A collection of all of the short stories and novellas written by Leo Tolstoy.

Page 634 of 2244
Table of Contents

III

Akoulína again rose, and got her husband’s boots⁠—abominable soldier’s boots, with holes in them⁠—and got down his coat and passed it to him without speaking.

“Won’t you change your shirt, Polikéy?”

“No,” he answered.

Akoulína never once looked at his face while he put on his boots and coat, and she did well not to look.

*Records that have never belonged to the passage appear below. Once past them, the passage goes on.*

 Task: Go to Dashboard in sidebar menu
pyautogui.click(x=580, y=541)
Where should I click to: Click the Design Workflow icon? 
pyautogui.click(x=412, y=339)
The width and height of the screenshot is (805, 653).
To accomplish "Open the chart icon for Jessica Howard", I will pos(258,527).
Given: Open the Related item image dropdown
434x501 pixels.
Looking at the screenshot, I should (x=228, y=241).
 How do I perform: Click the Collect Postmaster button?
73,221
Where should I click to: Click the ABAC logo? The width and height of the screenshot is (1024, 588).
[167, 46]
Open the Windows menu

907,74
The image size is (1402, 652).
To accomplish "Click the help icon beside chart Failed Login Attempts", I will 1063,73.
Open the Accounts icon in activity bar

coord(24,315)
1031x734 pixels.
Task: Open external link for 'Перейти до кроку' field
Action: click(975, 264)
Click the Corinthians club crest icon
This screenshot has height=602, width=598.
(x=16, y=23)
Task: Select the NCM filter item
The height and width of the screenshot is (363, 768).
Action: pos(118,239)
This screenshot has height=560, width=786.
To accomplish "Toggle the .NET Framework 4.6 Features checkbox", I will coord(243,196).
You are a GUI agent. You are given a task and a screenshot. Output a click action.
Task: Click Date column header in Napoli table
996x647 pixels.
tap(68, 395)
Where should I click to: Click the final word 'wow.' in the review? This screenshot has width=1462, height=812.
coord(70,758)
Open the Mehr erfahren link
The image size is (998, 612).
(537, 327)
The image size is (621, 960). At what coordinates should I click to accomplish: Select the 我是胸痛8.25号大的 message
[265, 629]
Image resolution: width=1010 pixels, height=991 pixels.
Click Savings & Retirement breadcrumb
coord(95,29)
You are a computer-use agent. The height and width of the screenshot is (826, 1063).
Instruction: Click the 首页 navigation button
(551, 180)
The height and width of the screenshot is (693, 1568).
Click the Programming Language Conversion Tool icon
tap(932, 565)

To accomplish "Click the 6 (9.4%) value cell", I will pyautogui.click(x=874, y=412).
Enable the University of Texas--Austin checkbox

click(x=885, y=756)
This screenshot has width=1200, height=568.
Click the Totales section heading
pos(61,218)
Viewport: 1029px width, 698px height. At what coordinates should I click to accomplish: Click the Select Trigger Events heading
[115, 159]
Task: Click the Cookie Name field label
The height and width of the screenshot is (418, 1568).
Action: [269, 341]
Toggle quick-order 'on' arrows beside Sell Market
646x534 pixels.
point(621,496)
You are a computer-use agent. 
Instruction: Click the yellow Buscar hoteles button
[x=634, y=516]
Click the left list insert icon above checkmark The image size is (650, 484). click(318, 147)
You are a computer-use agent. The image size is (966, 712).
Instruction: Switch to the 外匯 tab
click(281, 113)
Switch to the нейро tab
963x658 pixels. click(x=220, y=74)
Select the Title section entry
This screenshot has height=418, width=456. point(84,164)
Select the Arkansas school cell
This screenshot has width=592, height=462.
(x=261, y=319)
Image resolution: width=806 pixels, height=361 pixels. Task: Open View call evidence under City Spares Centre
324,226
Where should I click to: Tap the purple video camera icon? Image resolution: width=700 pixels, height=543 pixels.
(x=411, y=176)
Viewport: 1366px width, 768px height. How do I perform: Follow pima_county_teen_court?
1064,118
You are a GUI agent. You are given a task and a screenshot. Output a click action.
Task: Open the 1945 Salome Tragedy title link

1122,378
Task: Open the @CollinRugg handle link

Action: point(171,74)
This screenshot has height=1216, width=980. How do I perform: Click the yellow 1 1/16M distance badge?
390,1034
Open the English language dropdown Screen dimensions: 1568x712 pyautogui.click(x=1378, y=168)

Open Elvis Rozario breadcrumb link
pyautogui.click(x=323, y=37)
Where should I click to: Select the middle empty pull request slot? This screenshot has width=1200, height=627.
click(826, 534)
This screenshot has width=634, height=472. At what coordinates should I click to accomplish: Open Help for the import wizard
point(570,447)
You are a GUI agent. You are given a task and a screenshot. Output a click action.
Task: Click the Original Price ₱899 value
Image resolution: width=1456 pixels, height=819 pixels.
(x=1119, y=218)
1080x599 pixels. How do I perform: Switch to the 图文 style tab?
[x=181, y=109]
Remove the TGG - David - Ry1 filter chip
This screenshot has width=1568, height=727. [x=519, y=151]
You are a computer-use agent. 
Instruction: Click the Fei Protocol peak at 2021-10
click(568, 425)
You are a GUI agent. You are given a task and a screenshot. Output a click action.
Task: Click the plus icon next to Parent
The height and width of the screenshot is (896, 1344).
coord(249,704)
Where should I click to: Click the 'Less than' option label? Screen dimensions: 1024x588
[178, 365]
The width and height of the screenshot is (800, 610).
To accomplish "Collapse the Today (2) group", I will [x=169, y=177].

Polikéy’s face was pale, his nether jaw trembled, and in his eyes there was that tearful, submissive and deeply mournful look one only sees in the eyes of kindly, weak, and guilty people.

He combed his hair, and was going out; but his wife stopped him, hid the string of his shirt that hung down from under his coat, and put his cap on for him.

“What’s that, Polikoúshka? Has the mistress sent for you?” came the voice of the carpenter’s wife from behind the partition.

Only that morning the carpenter’s wife had had high words with Akoulína about her pot of potash that Polikéy’s children had upset, and at first she was pleased to hear Polikéy being summoned to the mistress: most likely for no good. She was a cute, diplomatic lady, with a biting tongue. Nobody knew better than she how to pay anyone out with a word: so she imagined.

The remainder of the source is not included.